--- START ---
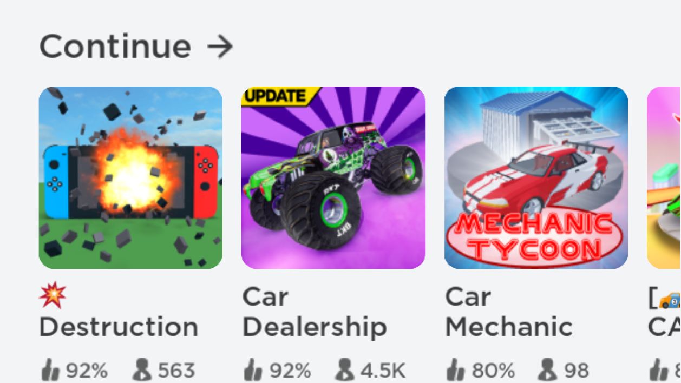Select the Destruction game title
The image size is (681, 383).
[x=119, y=327]
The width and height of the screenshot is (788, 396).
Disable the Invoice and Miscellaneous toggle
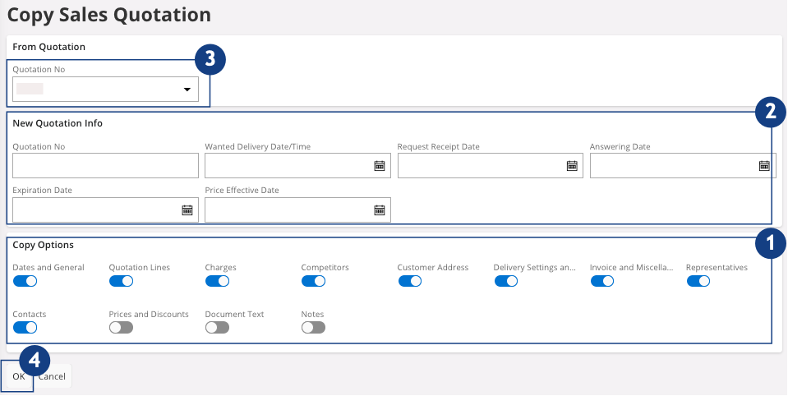click(601, 281)
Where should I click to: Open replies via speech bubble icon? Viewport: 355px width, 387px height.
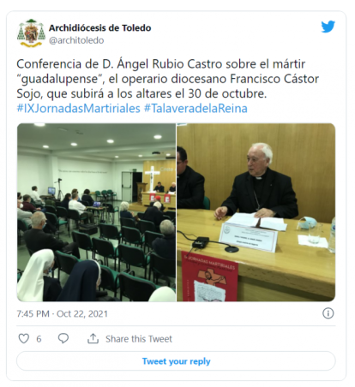(x=63, y=338)
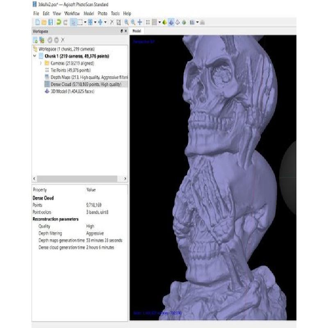Collapse the Chunk 1 tree node
This screenshot has height=328, width=328.
click(x=34, y=56)
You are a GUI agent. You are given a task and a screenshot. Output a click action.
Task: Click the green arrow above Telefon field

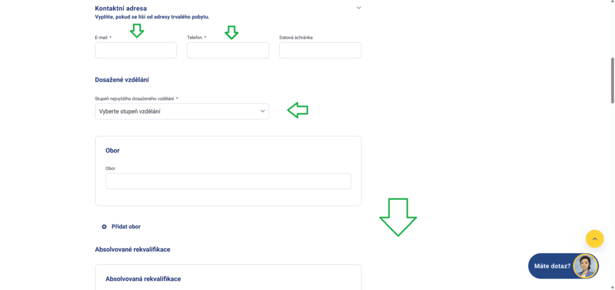tap(231, 32)
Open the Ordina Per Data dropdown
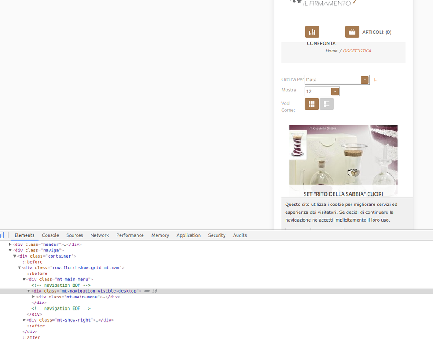This screenshot has width=433, height=339. [337, 80]
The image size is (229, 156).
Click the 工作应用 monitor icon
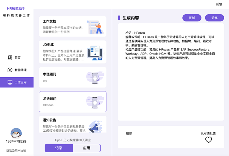[10, 82]
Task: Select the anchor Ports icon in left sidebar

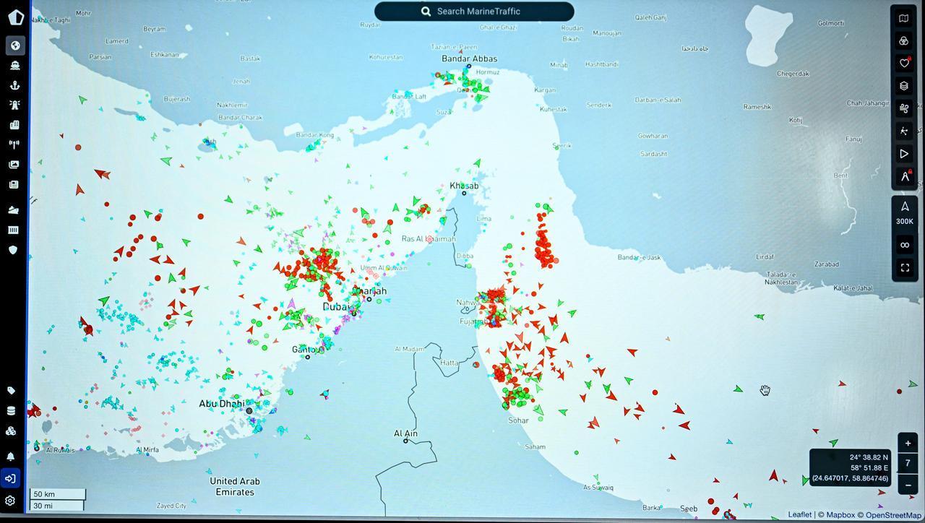Action: [x=14, y=85]
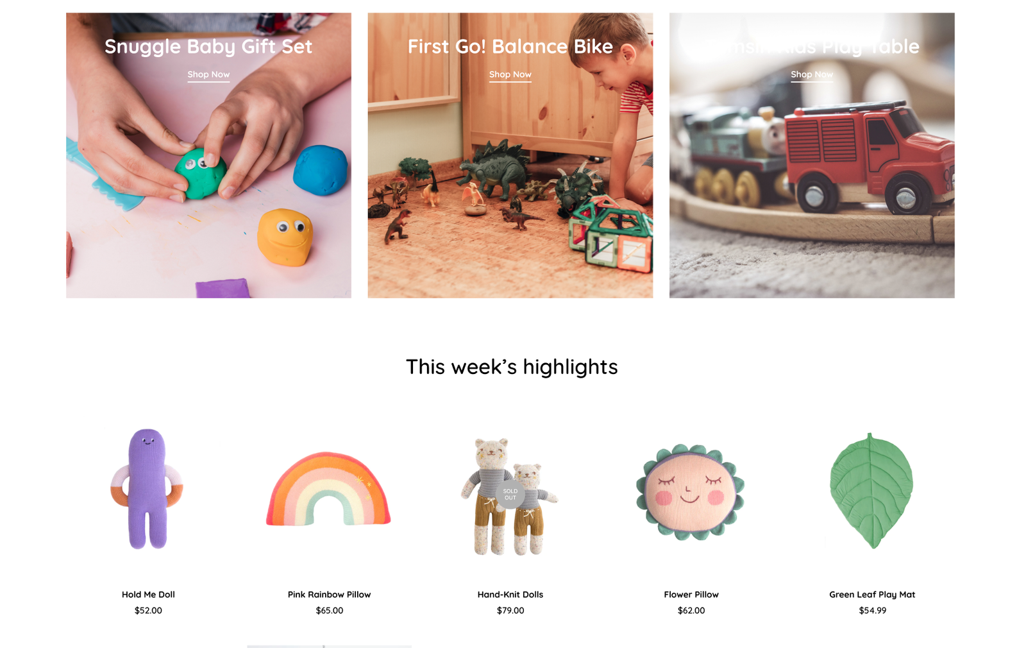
--- END ---
= Work required =
A word-for-word copy is required of the lines above from the line with "Task: Select the" through the last line of the data; no other lines and no pictures belong in it.

= Response below =
Task: Select the anchor Ports icon in left sidebar

Action: [x=14, y=85]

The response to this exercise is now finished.